If they came to him fawning, they but showed their lower natures. He had not called forth the power for good, from these the necromancy of his personality had touched. He had conjured evil, he had pandered to base forces.
The realization had not come easily. His habits of thought would return and blind him as of old. He had laughed at himself; he had derided the new gods, he had disobeyed them and their strange commands--only to return crestfallen, contrite, feeling himself unworthy. He became aware that he had run a long and victorious race for a prize he had craved--only to find that the goal to which it brought him was not that of his old desires. That was but withered leaves, spattered with the blood of those who lost. He had turned from it, and now his steps sought another conquest and another reward.

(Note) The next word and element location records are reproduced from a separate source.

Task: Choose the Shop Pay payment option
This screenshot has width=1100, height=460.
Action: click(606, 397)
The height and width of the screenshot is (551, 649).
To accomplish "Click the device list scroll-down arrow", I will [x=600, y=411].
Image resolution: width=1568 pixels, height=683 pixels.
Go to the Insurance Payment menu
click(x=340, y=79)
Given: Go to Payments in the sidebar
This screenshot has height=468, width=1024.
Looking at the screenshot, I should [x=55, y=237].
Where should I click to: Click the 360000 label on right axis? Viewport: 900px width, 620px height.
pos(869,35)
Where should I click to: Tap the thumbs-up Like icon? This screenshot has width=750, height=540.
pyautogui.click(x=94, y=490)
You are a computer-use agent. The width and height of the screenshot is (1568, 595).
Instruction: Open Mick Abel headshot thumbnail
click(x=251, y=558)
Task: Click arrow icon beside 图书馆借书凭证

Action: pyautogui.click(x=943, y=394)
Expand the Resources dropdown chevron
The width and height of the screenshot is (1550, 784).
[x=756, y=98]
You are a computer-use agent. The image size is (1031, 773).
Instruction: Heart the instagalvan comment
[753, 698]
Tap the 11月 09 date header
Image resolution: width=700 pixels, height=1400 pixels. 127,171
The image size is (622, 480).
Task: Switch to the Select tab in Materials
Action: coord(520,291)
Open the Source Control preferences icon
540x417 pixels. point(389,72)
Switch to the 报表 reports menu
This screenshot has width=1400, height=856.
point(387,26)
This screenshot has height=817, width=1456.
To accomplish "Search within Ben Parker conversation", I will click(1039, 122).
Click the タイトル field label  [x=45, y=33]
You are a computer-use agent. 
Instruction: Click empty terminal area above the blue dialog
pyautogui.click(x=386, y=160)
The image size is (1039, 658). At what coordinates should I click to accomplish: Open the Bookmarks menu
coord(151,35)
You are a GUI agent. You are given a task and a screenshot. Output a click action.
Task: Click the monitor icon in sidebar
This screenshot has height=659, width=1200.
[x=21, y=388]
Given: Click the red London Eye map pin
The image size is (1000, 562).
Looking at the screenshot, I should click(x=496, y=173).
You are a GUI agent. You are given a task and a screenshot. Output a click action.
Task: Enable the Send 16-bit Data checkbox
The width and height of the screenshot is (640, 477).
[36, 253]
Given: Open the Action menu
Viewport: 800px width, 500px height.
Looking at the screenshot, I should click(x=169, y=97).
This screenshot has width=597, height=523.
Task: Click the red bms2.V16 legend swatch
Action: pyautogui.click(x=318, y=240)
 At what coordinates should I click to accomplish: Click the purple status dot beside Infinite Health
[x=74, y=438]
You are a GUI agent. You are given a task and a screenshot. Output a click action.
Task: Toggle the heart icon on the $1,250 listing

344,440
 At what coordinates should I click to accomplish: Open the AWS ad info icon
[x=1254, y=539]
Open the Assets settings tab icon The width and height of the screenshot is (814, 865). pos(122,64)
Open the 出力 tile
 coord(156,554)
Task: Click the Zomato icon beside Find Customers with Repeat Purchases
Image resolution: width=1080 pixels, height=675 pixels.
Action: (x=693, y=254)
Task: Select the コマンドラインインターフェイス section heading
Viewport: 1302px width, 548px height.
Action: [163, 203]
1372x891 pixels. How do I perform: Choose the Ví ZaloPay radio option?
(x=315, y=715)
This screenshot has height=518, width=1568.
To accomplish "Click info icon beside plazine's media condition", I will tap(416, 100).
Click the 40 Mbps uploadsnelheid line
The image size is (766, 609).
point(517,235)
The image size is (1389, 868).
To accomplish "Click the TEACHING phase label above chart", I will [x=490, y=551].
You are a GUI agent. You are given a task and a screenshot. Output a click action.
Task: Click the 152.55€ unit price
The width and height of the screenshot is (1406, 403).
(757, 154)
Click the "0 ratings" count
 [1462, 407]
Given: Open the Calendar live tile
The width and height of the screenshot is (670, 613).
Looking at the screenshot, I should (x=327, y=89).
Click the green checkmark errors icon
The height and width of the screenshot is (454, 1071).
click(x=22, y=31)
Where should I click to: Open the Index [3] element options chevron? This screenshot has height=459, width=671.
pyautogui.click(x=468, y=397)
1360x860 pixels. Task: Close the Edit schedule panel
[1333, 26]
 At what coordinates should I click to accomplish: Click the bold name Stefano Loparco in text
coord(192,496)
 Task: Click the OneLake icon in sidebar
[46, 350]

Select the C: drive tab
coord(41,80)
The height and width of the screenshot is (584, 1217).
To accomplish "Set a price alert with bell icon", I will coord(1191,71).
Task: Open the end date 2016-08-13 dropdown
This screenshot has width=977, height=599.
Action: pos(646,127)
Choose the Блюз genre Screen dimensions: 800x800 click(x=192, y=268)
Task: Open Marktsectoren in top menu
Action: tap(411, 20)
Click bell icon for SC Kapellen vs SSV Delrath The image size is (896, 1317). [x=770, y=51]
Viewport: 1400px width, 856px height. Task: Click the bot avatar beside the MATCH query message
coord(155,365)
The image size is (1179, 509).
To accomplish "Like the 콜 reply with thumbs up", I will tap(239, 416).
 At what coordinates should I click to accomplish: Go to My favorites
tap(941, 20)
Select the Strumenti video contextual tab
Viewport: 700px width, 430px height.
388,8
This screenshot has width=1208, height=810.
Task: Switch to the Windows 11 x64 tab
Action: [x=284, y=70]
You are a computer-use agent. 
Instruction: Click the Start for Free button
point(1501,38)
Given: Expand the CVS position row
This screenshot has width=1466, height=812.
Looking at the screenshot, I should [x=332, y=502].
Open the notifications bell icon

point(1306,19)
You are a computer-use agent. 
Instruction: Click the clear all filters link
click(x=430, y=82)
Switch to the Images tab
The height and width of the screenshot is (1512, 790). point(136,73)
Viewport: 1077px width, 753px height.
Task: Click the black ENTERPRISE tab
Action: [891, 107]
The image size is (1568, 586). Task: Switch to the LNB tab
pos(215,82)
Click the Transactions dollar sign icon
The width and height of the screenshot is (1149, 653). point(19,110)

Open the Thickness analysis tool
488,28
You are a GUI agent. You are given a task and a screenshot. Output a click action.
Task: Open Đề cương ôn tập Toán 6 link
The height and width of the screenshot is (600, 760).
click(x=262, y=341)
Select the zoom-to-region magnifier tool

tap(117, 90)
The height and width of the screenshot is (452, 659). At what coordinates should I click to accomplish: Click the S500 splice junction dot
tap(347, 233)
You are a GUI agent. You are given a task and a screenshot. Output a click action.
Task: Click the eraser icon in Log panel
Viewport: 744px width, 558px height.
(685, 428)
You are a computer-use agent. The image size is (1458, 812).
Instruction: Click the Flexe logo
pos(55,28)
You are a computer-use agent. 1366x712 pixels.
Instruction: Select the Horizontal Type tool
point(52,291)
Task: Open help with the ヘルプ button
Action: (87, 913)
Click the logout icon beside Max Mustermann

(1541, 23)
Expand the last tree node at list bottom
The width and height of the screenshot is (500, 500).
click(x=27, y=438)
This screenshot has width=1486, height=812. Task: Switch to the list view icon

He must strive for a goal unseen, but more real and more worthy than the little crowns of little victories.
His somber thoughts left him refreshed, as if from a bath of deep, clear waters. His spirit felt clean and elated as it rose from the depths. It was with a smile that he pushed back his chair and rose from the table where, for a full hour, he had sat in silent self-communing. He still smiled as he entered the motor and was driven to Mrs. Marteen's.